Believe it or not, sometimes mongodb is the perfect tool for the job. It actually does support safe wrriting features, so some of the hype in that video is false. MySQL is always a great piece of the stack but it's not always good.
The video also shows its age, MongoDB hasn't stood still in the meantime. I put up a transcript of this movie because I found the mingling of the technical discussion with contemplating working on a horrible farm an interesting concept.
In all of our surveys (of web companies) the majority of people use MySQL. That certainly doesn't mean that its the best choice but using the most common software does come with a lot of obvious benefits.
It has a lot of weaknesses compared to postgres but it also has some definite advantages:
Clustered and covering indexes. If the data needed by a query is in an index there is no need to retrieve it from the table itself. This leads to better memory usage and cache locality.
MySQL has non transactional tables which use a lot less memory. If you store a large number of small records (say three ints or something) that table will use about a third of the memory a similar postgres (or Oracle) table would.

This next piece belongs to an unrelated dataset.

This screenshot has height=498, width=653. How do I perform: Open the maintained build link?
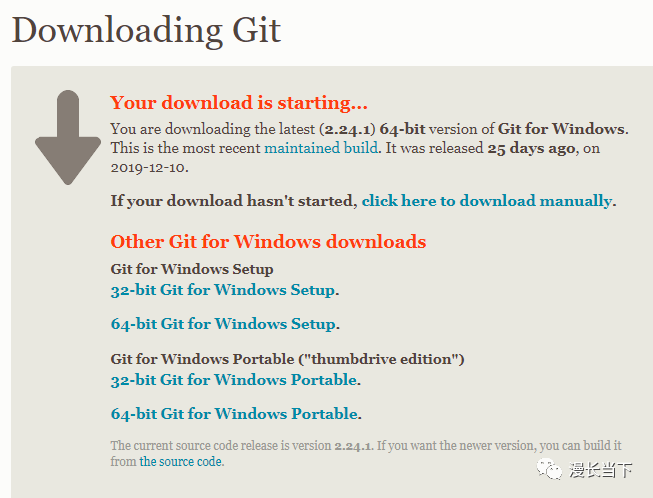321,148
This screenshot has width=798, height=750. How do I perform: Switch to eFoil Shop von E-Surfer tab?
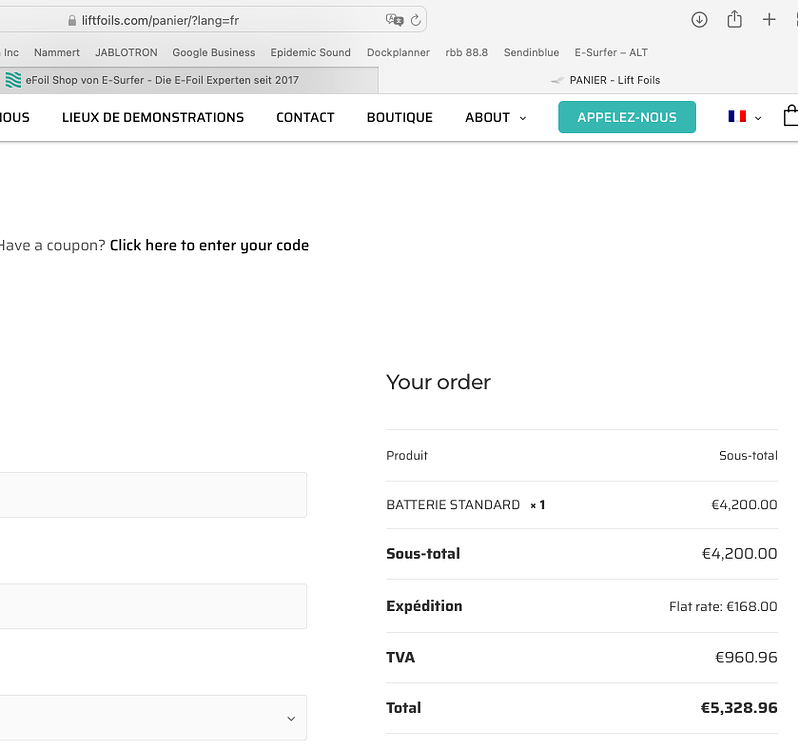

- Has more tested/reliable replication than anything else, possibly including Oracle (haven't tried the wacky 3rd party replication things like Goldengate or whatever, and don't believe in spending 6 figures on software licenses in general).
- Supports SELECT, INSERT and UPDATE
Why would I get anything else for a database? For more complicated stuff I have another approach that I employ called "programming".
We're a bit off-topic, but... Transactions on DDL, a lack of tons of gotchas, good replication, partial indexes, document orientation and querying, a pretty query language, ripping speed, horizontal scalability, a history of good architecture, consistent hashing, etc are reasons to select something other than MySQL.